The conception of the Phoenix as represented in the film is the result of battles between Claremont the creator and the Marvel publishers who somewhat castrated his original idea, and the successive perversions of the idea by Marvel hired hands who have deviated from Claremont's original concept (by successively killing and ressurecting Jean Grey and/or making her one with the Phoenix or two different entities: at some point publisher Jim Shooter "comdemned Jean Grey to die as she had become evil, qualms about the morality of the actions of Phoenix. The film tries to establish a canon, though).

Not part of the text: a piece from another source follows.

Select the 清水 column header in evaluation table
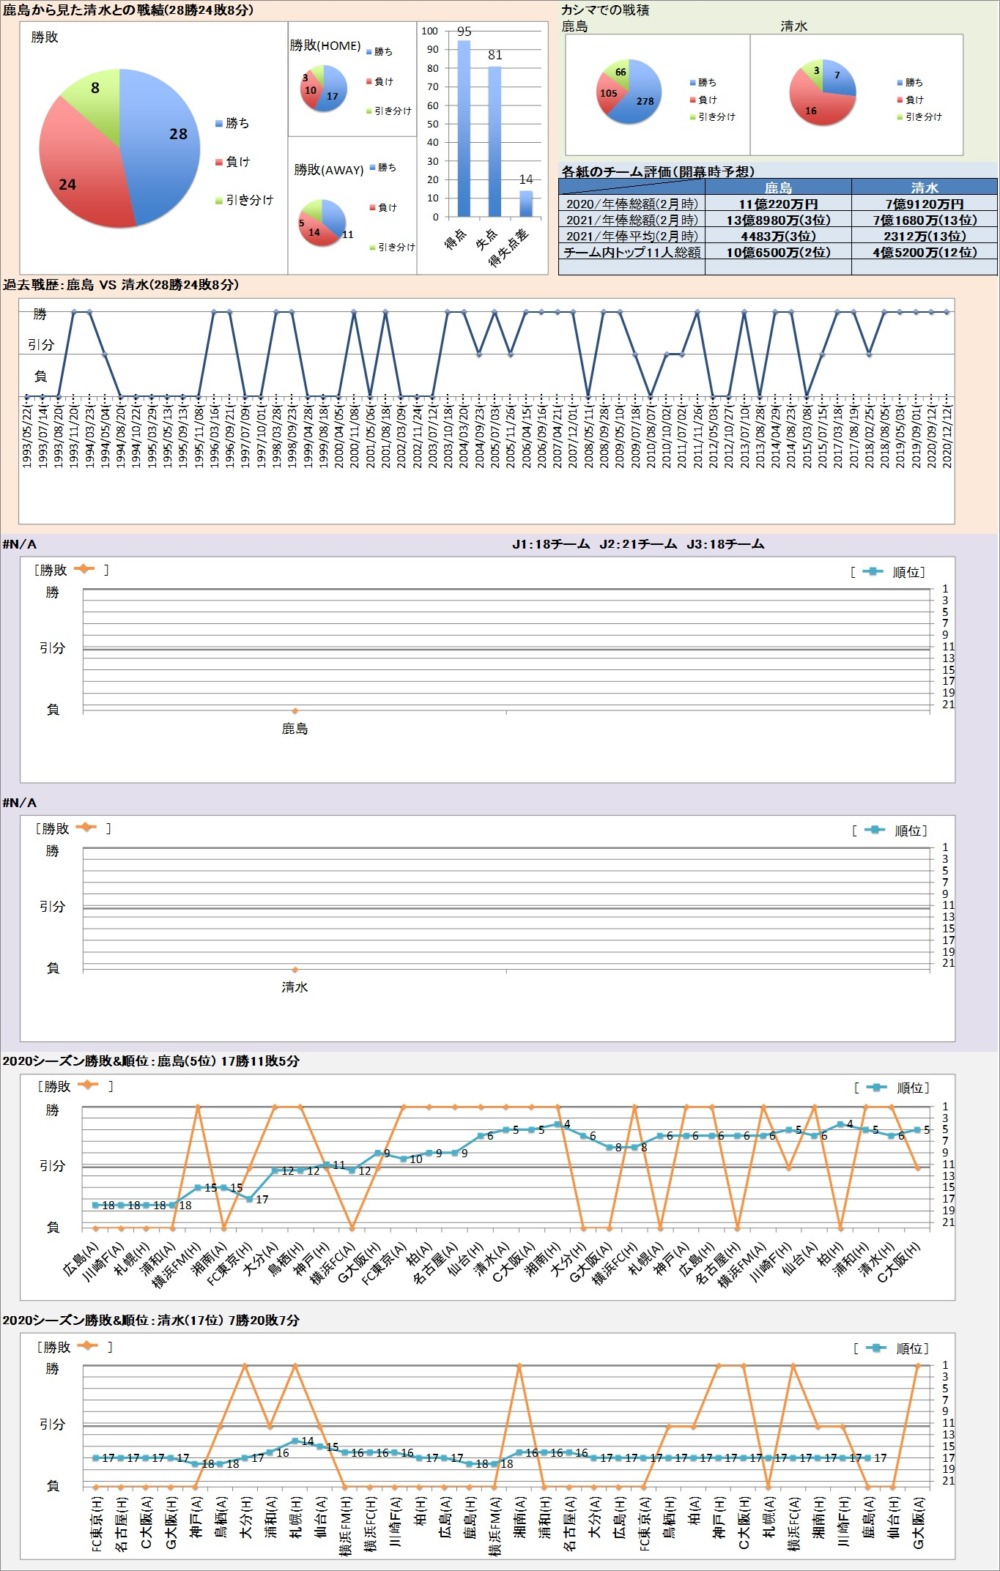Screen dimensions: 1000x1571 pyautogui.click(x=924, y=187)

Re the mutant difference, the more common theory is that the X-men personified the irruption of teenage angst (you suddenly feel different to others and feel uncomprehended by adults, boo-hoo) though the outcast theme was skillfully dealt with, so it could applied to any human group which has ever been persecuted (the fact that magneto is a concentration camp survivor is a good example of this)

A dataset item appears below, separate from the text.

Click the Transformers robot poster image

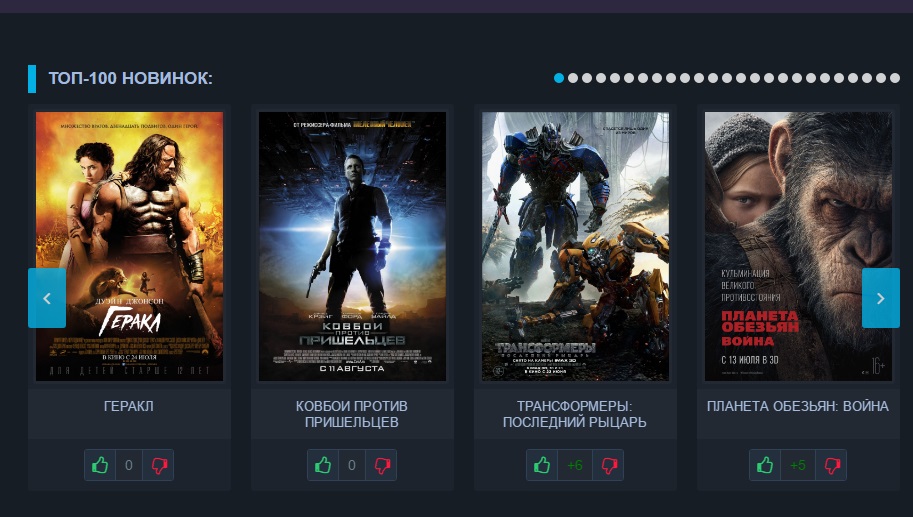click(575, 245)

Personally, while I find the X-films reasonably watchable, I still miss the kick of the original series: now that really was thrills!
 
I simply hated X-3 ... Ratner just tried to cram in way too many storylines, without bothering to take the time to understand any of them .. And as someone who has read far too many X-Men comics, I thought his treatment of Jean Grey was particularly shabby, introducing the Dark Phoenix concept, a very important one, and then discarding it so quickly
 
...But then little wonder: not even Marvel has respected the original Phoenix as Claremont devised it. I couldn't think of a more devilish thing to do as to cram the Phoenix story in a feature film: a series would have been more suited to develop the story.

If it was me, I'd left (comics) Phoenix dead in the moon , with Rachel Summers as only heir, and Scott happily married to Madelyne... Any further deviations (and spamming of Summers/Grey genes through all the multiverse) were devised by Marvel just to make cash.
 
Was it just me or did the final resolution of Phoenix and Wolverine in X3 bear a striking resemblance to Angel and Buffy at the end of Season 2?
 
Well, words like "reached its limit" or "this should be the end" are inconsequential because it is the closing backend of a trilogy.

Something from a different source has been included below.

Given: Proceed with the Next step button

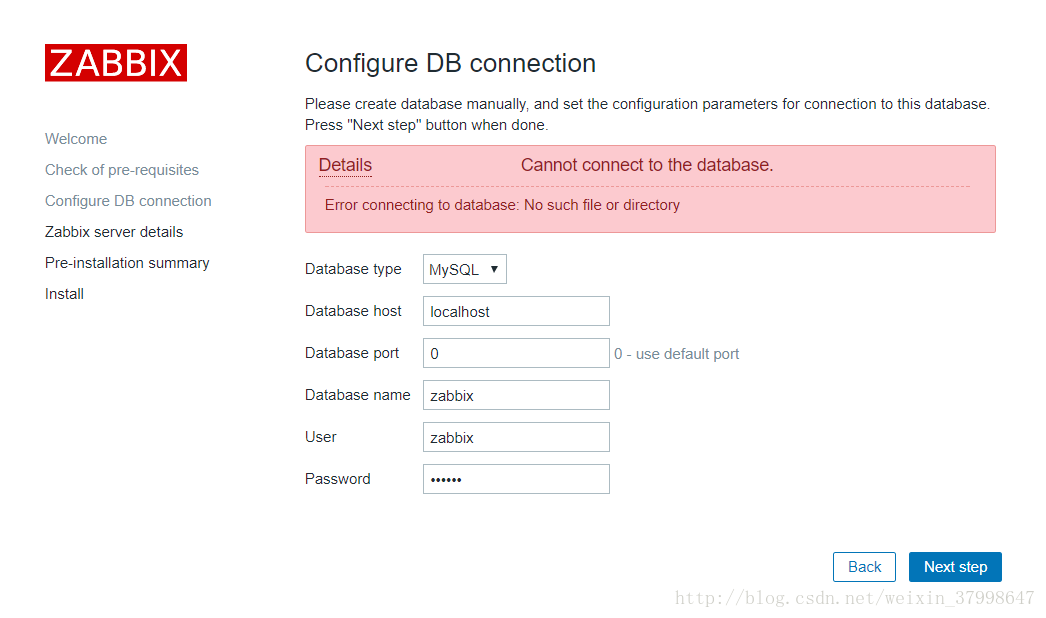Looking at the screenshot, I should click(x=955, y=567).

I've agreed with your writings many times, but I personally still have yet to see a valid argument that this doesn't work as a film. I can see people being dissapointed if it didn't live up to past expectations but I think it's more or less at the mark of the previous X-Men Films:
To counter arguments:
-I think they found time to adequately develop Storm, Wolverine, Jean, and Professor X which was pretty and to a lesser degree Magneto, Mystique, Pyro and Kitty Pride had their moments. I'd call that pretty impressive.
-When you say it lacked the humor of the first two X-Men films, I would argue that humor was never one of the X-Men trilogy's strong suits. The scattering of jokes is mild at best.
-The conflict within Jean Grey and the professor is what made it interesting, and the film can't be criticized for not being self-aware of the dilemna. That doubt is voiced in Wolverine's character
-I also think you're way off the mark in saying that Wolverine had a lot of laughable dialogue. He has the most tranformation in this film, in which he has to let go of Jean and encourages Colossus, Kitty and Iceman to fight
 
What I said was that its attempt at humors, especially Wolverine's one-liners, fall as flat as the worst Arnold Schwarzenegger lines in his 1980s movies. As always, films like these are only as strong as their villain. The first one had it in Bruce Davison's senator and the second with Brian Cox's military madman. This one, doesn't really have a villain. Michael Murphy's aims don't seem ominous, whereas Professor X's mind trick on Jean seems of dubious ethical quality from someone who is supposed to represent the "good" mutant vs. the "bad" mutant Magneto. The first film found a metaphor to the Holocaust and the second equating it with coming out as gay. Here, the metaphor has lost all its steam, as has just about everything else minus Jean/Phoenix, which is really the only interesting thing in this installment.